War reshapes markets long before it ends.
The ongoing conflict involving Iran has already triggered one of the most significant disruptions to global energy systems in decades, affecting supply chains, commodity prices and industrial output worldwide.
But beyond the immediate volatility, attention is quietly shifting towards what comes next.
Reconstruction.
History suggests that post-conflict environments do not simply recover. They are rebuilt, often at scale, and often by a relatively small group of global engineering, energy and services firms capable of operating in complex, high-risk environments.
The question is not whether rebuilding will happen. It is who will lead it.
The Firms Positioned to Rebuild
At the centre of that conversation are a handful of companies already deeply embedded in global energy infrastructure and large-scale engineering.
According to analysis of the sector, firms such as Baker Hughes, Bechtel, and ExxonMobil are among those most likely to play a central role in reconstruction efforts.
They are joined by oilfield service giants including SLB, Halliburton, and Weatherford, all of which specialise in restoring production capacity and maintaining complex energy systems.
These are not new entrants. They are incumbents.
And in post-conflict reconstruction, incumbency matters.
Why These Companies Dominate
Rebuilding energy infrastructure is not simply a question of capital. It is a question of capability.
Damaged refineries, disrupted pipelines and compromised export terminals require:
- Advanced engineering expertise
- Access to specialised equipment
- Established regional relationships
- The ability to operate in politically sensitive environments
This creates a natural barrier to entry.
Large-scale contractors like Bechtel bring project delivery at national scale. Oil majors such as ExxonMobil contribute capital, operational experience and long-term asset management. Service providers like SLB and Halliburton enable the technical restoration of wells, reservoirs and production systems.

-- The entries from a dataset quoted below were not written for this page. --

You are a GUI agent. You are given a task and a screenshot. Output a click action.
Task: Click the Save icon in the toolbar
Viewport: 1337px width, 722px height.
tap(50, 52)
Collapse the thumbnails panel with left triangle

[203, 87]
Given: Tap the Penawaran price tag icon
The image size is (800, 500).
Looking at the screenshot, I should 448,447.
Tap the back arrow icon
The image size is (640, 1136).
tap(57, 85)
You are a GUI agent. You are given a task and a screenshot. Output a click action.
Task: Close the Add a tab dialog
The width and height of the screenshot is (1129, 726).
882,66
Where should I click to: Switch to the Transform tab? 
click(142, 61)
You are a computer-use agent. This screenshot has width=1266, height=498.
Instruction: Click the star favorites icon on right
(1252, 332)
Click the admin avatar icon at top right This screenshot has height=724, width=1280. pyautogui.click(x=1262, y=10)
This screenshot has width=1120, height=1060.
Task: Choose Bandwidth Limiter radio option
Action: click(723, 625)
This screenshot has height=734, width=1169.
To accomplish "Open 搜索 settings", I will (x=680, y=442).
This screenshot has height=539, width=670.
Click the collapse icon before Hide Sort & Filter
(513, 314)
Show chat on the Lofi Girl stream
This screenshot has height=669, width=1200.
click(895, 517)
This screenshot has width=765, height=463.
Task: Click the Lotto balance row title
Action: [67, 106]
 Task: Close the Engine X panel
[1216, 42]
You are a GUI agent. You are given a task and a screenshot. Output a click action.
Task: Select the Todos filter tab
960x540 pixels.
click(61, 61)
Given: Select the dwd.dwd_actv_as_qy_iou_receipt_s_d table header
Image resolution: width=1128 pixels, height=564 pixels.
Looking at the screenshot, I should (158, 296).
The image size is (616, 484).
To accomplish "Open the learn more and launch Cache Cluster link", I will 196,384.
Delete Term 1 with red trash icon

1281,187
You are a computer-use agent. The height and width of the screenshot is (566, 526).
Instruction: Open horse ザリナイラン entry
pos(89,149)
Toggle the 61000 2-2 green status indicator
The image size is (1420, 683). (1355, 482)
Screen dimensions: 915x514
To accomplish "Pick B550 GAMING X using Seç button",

In combination, they form an ecosystem capable of rebuilding entire energy networks.
The Scale of the Opportunity
The scale of potential reconstruction is already becoming clear.
Damage to oil and gas infrastructure across the Middle East is expected to run into tens of billions of dollars, with some estimates suggesting repair costs alone could exceed $25 billion.
And that figure captures only physical assets.
It does not include:
- Lost production capacity
- Supply chain reconfiguration
- Security and resilience upgrades
- New infrastructure designed to reduce future vulnerability
In reality, post-war investment cycles often exceed the cost of damage itself, as countries take the opportunity to modernise and expand.
For the companies involved, this is not short-term work. It is a decade-long pipeline.
A Structural Shift in Energy Strategy
Reconstruction will not simply restore what existed before.
It is likely to accelerate structural shifts already underway in global energy strategy.
The war has exposed the fragility of key transit routes such as the Strait of Hormuz, through which a significant portion of global oil flows.
As a result, future infrastructure investment is expected to focus on:
- Diversification of export routes
- Increased redundancy in supply networks
- Greater integration of digital monitoring and security systems
- Expansion of alternative energy capacity alongside hydrocarbons
For engineering and energy firms, this creates a dual opportunity: rebuild existing assets while designing the next generation of infrastructure.
Beyond Energy: The Wider Reconstruction Economy
While energy will dominate early reconstruction efforts, it is only part of the broader economic reset.
Conflicts of this scale disrupt:
- Transport infrastructure
- Industrial facilities
- Logistics networks
- Urban development
As stability returns, rebuilding extends into construction, materials, logistics and financial services.
Banks, insurers and private capital will follow, underwriting projects and facilitating cross-border investment. Supply chains will reconfigure. Governments will prioritise resilience.
The result is a multi-sector reconstruction economy, anchored by energy but extending far beyond it.
A Market Defined by Timing
Reconstruction opportunities do not begin when war ends.
They begin the moment outcomes become predictable.
Markets are already positioning accordingly. Energy service companies, engineering contractors and infrastructure specialists are being watched not just for current performance, but for their exposure to future rebuilding cycles.
The firms that succeed will be those able to move early, secure contracts quickly and operate at scale in complex environments.
The Long View
The Iran war has already reshaped the global energy landscape.
But its long-term legacy may be defined not by destruction, but by reconstruction.
For companies like Baker Hughes, Bechtel, ExxonMobil, SLB and Halliburton, the next phase is not about navigating disruption. It is about rebuilding the systems that underpin global energy supply.
And in that process, the line between recovery and opportunity becomes increasingly difficult to distinguish.